Step 3: Forgive Yourself and Find the Lessons:
Healing from financial trauma involves regaining confidence in your ability to manage money. But first, it’s important to acknowledge that we all make mistakes and allow past mistakes to lead to something better instead of holding us back.
For Sara, taking a look at what she had invested in and the mistakes she had made helped her realize that she had in fact ignored the best advice when it comes to investments – to have an emergency fund and to diversify.
Step 4: Take Small, Measured Actions:
Learning from past mistakes and overcoming financial trauma also means we take actions that are in line with what “new” we want.
For Sara, that meant first setting aside an emergency fund from her savings. As a marketing manager, she knew that she would be able to find a job in about one year, so she set aside one year’s worth of emergency funds.
From the rest of the savings, she started to invest a small amount every month, this time mindfully diversifying with the investment literacy and emotional intelligence she was gaining.
Sara’s main job now was to rebuild her trust in herself to achieve the level of confidence she needed for her well-being. She was building that trust step by step, with every small action.

**Provided data**

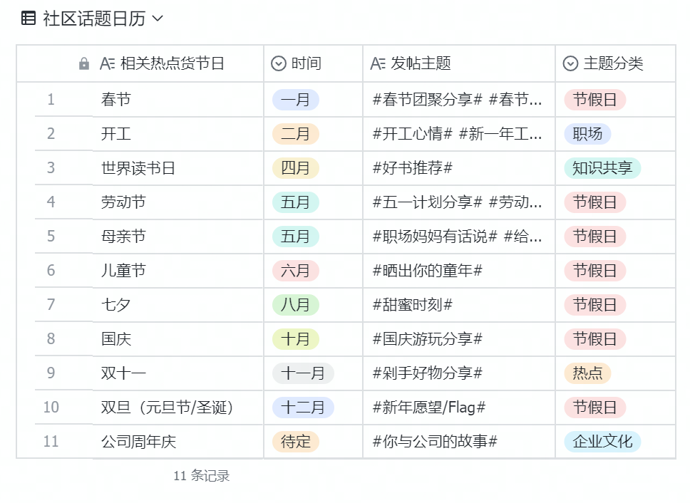Viewport: 690px width, 503px height.
Task: Select the #好书推荐# topic cell
Action: click(x=458, y=168)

**Problem**
Answer these questions from the text on financial trauma above the listing:
1. Which two pieces of investment advice had Sara ignored?
2. What was Sara's job?
3. How much did Sara set aside as an emergency fund?

**Response**
1. To have an emergency fund and to diversify.
2. She was a marketing manager.
3. One year's worth of emergency funds.